2. Description of the Related Art
(Note: This application references a number of different publications as indicated throughout the specification by one or more reference numbers within brackets, e.g., [x]. A list of these different publications ordered according to these reference numbers can be found below in the section entitled “References.” Each of these publications is incorporated by reference herein.)
Solid-state lighting based on phosphor-converted light-emitting diodes (pc-LEDs) is bound to replace low-efficiency incandescent as well as mercury-containing fluorescent light sources due to the promise of lower energy consumption and longer lifetimes [1-6]. Among the many classes of materials that have recently been investigated for potential lighting applications, a significant amount of the work on oxide hosts is carried out on aluminates[7-9], aluminosilicates[10,11] and silicates [12,13].
In order to replace inefficient incandescent lighting, much effort has been spent to develop new materials that show higher efficiencies and better (long-term) stability compared to incandescent light bulbs and also compact fluorescent lamps (CFL). Therefore, white light generation based on solid-state devices is considered a promising alternative due to efficiency gains as well as longer lifetimes and eventually lower operating costs. Potentially, there are several different ways to create white light by solid-state means: (i) by employing a red, green and blue light-emitting diode (LED), (ii), using a blue LED that excites a luminescent material (a phosphor) that down-converts part of the blue light to yellow-green radiation or (iii) by utilizing a (near)-UV LED with an emission wavelength of about 350-400 nm that subsequently excites one or more phosphors that then create the desired white light.
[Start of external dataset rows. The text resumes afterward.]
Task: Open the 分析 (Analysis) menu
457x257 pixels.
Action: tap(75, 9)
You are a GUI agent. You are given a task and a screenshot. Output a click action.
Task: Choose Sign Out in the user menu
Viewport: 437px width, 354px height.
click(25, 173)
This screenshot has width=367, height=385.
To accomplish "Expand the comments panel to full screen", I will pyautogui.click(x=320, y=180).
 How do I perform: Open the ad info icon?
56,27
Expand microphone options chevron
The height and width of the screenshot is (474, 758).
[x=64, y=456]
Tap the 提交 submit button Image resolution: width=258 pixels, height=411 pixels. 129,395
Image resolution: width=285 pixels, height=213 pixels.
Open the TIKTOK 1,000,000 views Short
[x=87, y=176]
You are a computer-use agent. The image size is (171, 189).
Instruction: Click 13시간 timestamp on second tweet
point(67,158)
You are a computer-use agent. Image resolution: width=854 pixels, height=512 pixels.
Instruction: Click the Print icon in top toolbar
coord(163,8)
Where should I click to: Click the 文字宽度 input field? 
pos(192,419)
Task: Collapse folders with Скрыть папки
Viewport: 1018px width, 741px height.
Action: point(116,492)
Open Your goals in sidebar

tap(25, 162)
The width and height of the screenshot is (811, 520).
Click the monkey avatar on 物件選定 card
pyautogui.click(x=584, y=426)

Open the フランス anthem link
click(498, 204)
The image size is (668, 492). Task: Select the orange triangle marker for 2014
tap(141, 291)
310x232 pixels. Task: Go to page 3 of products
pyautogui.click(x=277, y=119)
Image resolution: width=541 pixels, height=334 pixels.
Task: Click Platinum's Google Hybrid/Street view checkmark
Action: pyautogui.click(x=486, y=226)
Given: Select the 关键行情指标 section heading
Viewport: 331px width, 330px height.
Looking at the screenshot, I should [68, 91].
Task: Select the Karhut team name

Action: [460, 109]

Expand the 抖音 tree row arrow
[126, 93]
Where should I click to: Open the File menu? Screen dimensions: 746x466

Due to some inherent and technical limitations, most solid-state lighting devices are based on the latter two mechanisms; because of the involvement of a down-converting material, usually they are referred to as phosphor-converted light-emitting diodes (pc-LEDs).
Evolution of the pc-LED originated with a yellow emitting phosphor cerium-doped yttrium aluminum garnet (Y3-xCexAl5O12) potted on a blue emitting semiconducting element. A combination of “yellow” photoluminescence with “blue” electroluminescence produces a composite white light (yellow-green). The composite white light typically has poor color quality and cool color temperature, exhibiting a spectral maximum around 550 nm. Due to the lack of a red component in the emission spectrum, the white light appears blue-ish to the human eye and is therefore considered “cold” white light.
Improvements to the next generation of the pc-LED focused on improving the color quality by introducing a secondary phosphor to manipulate the color coordinates, improving the color rendering and temperatures. Relying on a mixture of red emitting and green emitting phosphors potted on a blue semiconducting element, the composite white light can now be manipulated by controlling the intensity of each emitting primary color (red, blue and green) exhibiting a spectral maximum ranging from 525 nanometers (nm) to 680 (nm). While gains were made on the quality side, new engineering considerations were revealed on the efficiency side; namely internal reabsorption of green photoluminescence by the red emitting phosphor and scattering of the lower wavelength photons.
Further improvements to color quality and control over color temperature has resulted in a three component phosphor blend; red emitting, blue emitting, and green emitting phosphors potted on a near-ultraviolet (UV) semiconducting element.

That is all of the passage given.